The high-level parts:

  • Scripts: Pushes old learner data from Firestore into S3, for access by Athena. See scripts/README.md
  • Functions: Keeps new learner data synced to S3 and updates collaborator answers. The functions also provide the API used by LARA to send learner data and activity structure to FireStore, and an API used by the portal to move learner data from one class to another. See functions/README.md.
  • Query-Creator: A Lambda application written with AWS SAM which is launched by the portal as an external report. It collects together all the data that Athena will need to run a query, constructs the SQL for the query, and kicks off an Athena query under a personal workgroup for the researcher. See query-creator/README.md
  • Researcher-Reports: An application a researcher can use to list their reports and generate a short-lived url to download the data. See researcher-reports/README.md NOTE: this app is no longer used and instead the Elixir/Phoenix app in the server folder is used.
  • Report-Server: An Elixir/Phoenix app that replaces the Researcher-Reports app. It allows for long-running processes to post-process log files.

Setting up a new report on a portal

  1. Add new external report from the portal's admin section. The URL should be to the query-creator API endpoint, plus two url parameters, reportServiceSource, which points to the source used for the report service API, and tokenServiceEnv, which is the env name for the token-service. E.g.
      https://bn84q7k6u0.execute-api.us-east-1.amazonaws.com/Prod/create-query/?reportServiceSource=authoring.staging.concord.org&tokenServiceEnv=staging
    
  2. Ensure there is a resourceSettings doc for the tool researcher-report for the appropriate token-service env. For example, the one for staging is at https://console.firebase.google.com/project/token-service-staging/firestore/data~2Fstaging:resourceSettings~2FmIVQo4W7ZwjGr0v4in8W See https://github.com/concord-consortium/token-service/#creating-new-athenaworkgrouptools for details.
  3. Ensure there is an Auth client in the portal (found in the admin section) for the researcher-reports app that includes the portal domain as a url parameter in the Allowed Redirect URIs list. For portals that launch reports from another domain, that other domain should be included as well. E.g.
      https://researcher-reports.concord.org/?portal=https%3A%2F%2Flearn.concord.org
      https://researcher-reports.concord.org/?portal=https%3A%2F%2Flearn-report.concord.org
    

Notes on inter-app environment variables, query parameters, and staging/production versions

There are two deployed versions of the Query Creator, one for staging (deployed under the AdminConcordQA account) and one for production. The Query Creator app requires a RESEARCHER_REPORTS_URL. By default, the SAM template that is used on deployment sets this to researcher-reports.concord.org/ on production and .../branch/master/ on staging.

The Query Creator gets launched with a url that includes two url parameters, reportServiceSource, which points to the source used for the report service API, and tokenServiceEnv, which is the env name for the token-service. This second parameter needs to be set to staging or production.

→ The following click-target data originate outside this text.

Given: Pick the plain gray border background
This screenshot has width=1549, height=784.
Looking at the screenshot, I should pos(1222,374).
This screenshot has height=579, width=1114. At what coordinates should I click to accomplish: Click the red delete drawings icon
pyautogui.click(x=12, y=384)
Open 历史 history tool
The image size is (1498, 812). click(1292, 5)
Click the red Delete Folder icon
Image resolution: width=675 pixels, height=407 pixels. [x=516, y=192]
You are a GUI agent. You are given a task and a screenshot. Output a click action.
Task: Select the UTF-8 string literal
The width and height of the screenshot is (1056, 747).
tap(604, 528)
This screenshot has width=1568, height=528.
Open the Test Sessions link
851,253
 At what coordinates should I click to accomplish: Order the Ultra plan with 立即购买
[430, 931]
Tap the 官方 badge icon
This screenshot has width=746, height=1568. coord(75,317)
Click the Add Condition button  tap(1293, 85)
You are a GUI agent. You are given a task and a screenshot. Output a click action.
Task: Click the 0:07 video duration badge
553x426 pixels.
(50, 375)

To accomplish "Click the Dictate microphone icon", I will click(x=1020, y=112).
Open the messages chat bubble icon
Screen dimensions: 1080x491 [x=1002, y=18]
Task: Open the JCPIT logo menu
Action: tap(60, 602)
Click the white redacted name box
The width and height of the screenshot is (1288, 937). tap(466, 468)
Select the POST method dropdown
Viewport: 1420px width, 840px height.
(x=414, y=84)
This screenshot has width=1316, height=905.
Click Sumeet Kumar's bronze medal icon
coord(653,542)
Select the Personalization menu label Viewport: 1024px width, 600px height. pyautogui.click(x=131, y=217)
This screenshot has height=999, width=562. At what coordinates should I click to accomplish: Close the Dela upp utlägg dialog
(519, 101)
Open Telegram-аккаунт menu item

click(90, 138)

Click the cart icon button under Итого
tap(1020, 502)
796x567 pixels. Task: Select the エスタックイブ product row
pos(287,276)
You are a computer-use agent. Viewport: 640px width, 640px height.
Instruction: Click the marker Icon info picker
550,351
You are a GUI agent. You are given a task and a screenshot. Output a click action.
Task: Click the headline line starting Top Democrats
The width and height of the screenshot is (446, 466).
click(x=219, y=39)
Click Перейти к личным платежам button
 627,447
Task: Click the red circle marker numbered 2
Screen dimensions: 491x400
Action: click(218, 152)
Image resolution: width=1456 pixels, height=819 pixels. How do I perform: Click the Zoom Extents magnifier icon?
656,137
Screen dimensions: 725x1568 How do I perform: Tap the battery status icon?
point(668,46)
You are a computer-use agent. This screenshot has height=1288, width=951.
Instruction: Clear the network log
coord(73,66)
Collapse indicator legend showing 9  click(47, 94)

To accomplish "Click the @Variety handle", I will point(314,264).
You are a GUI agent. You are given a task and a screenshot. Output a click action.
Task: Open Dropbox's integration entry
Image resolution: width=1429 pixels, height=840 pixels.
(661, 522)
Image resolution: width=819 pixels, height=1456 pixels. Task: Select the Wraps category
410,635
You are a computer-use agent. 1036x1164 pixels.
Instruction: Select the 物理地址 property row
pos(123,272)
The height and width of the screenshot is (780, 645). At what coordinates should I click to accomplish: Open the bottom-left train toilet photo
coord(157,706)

The JWT that is sent to the Query Creator contains a learnersApiUrl which is used to extract a portalUrl.

After the query is initiated on Athena, the Query Creator will redirect to the RESEARCHER_REPORTS_URL with the query parameter portal={portalUrl}. This is needed by the Researcher Report to log the user into the correct portal. The Researcher Report also needs to know the tokenServiceEnv, but this is hard-coded in the app to be production when the app is running on the production url, and staging otherwise.

Other stuff

Notes on URLs generated for details / answer reports

The researcher details or answer report includes links so researchers can open an interactive and see what a teacher would see in the teacher report.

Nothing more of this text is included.